Source records start

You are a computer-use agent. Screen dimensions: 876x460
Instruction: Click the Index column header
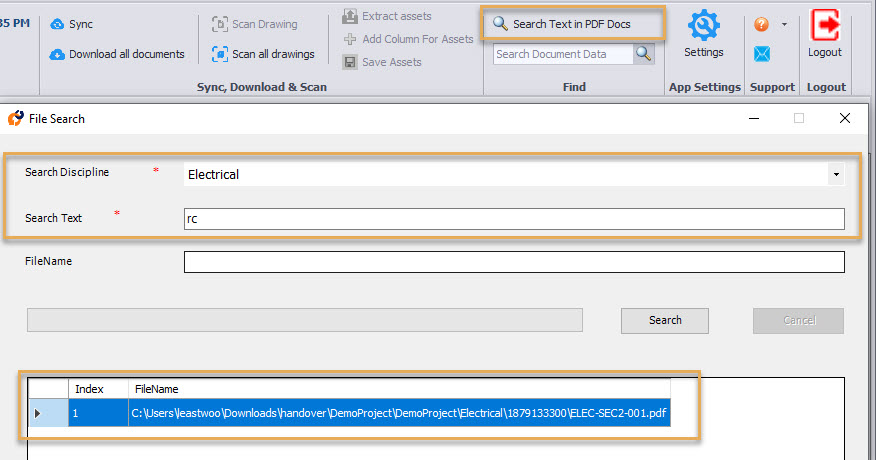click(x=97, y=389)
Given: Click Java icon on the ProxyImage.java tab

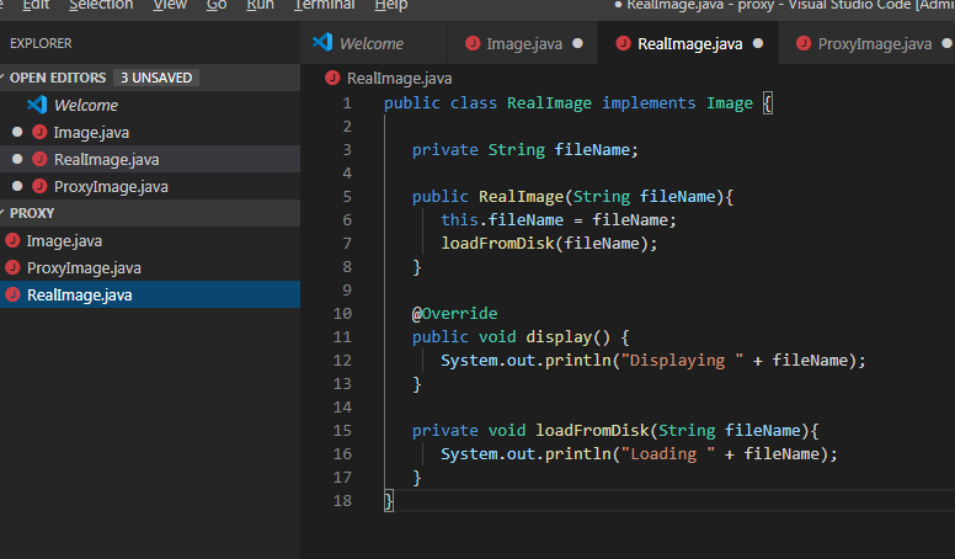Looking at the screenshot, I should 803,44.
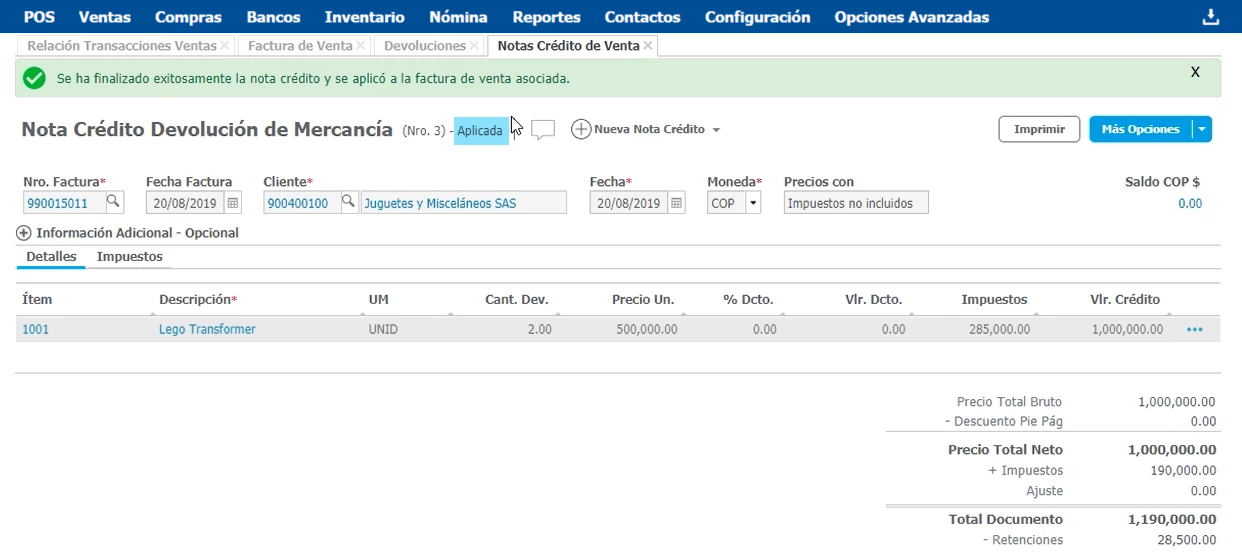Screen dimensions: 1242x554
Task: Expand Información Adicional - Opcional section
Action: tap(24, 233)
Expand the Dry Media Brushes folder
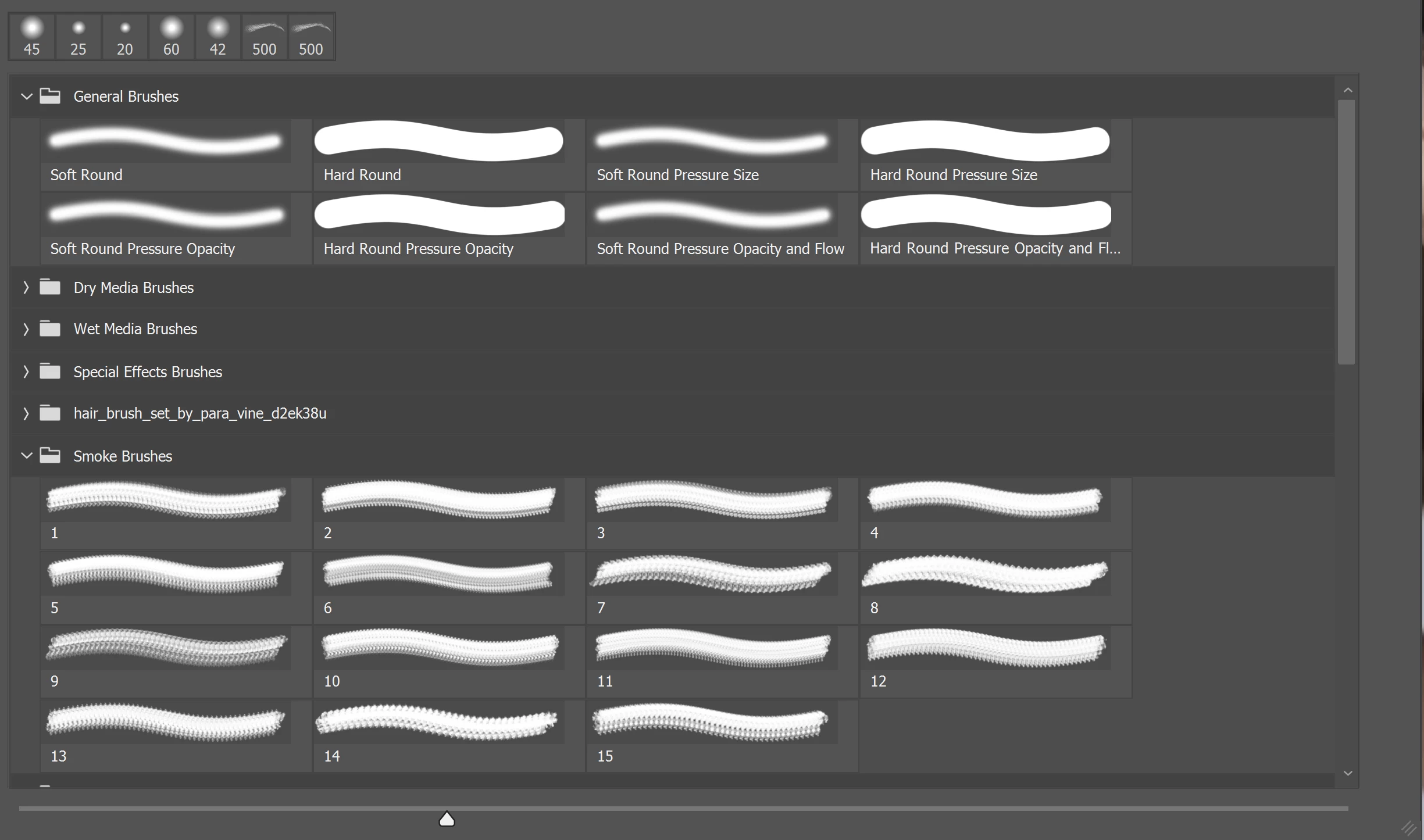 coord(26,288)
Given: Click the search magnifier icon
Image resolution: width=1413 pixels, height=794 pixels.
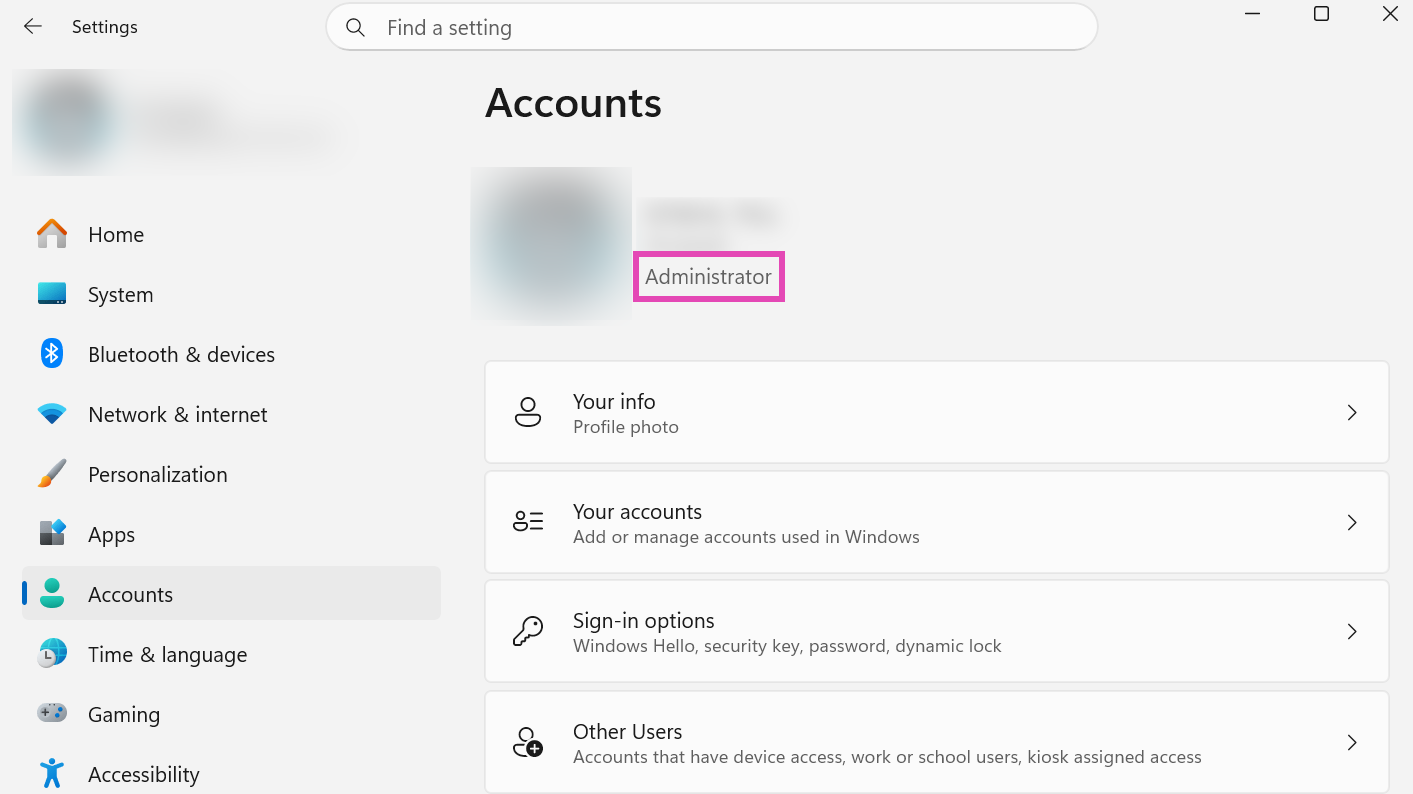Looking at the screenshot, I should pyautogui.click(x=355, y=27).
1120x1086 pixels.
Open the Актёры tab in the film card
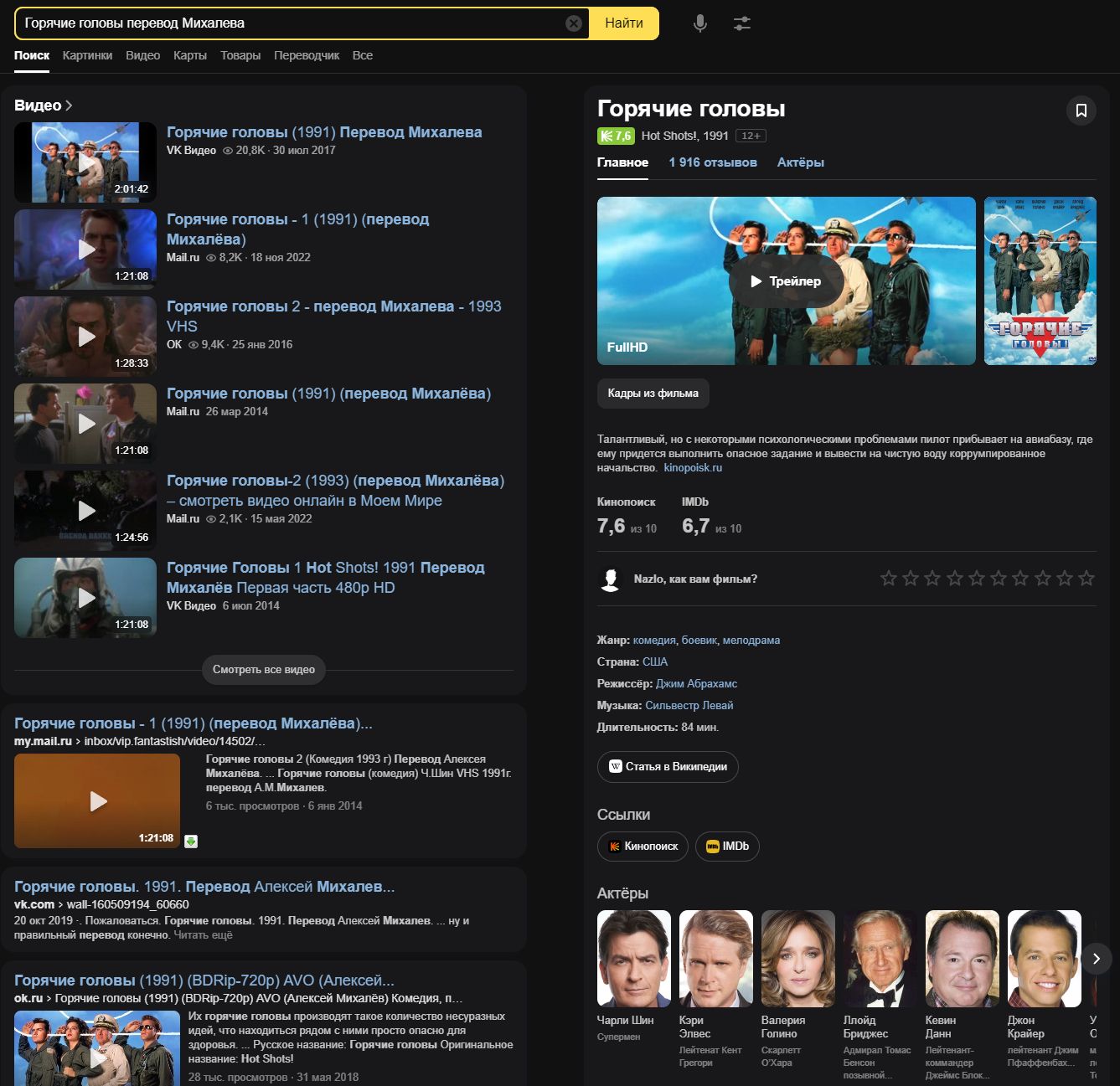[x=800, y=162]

Source records end

▶ Short task
Could you repeat the records above word for word, leaving out the pictures?

▶ Task output
You are a computer-use agent. Screen dimensions: 876x460
Instruction: Click the Index column header
click(x=97, y=389)
Given: Click Java icon on the ProxyImage.java tab

Looking at the screenshot, I should 803,44.
Screen dimensions: 1242x554
Task: Expand Información Adicional - Opcional section
Action: tap(24, 233)
Expand the Dry Media Brushes folder
 coord(26,288)
Given: Click the search magnifier icon
Image resolution: width=1413 pixels, height=794 pixels.
Looking at the screenshot, I should pyautogui.click(x=355, y=27).
1120x1086 pixels.
Open the Актёры tab in the film card
[x=800, y=162]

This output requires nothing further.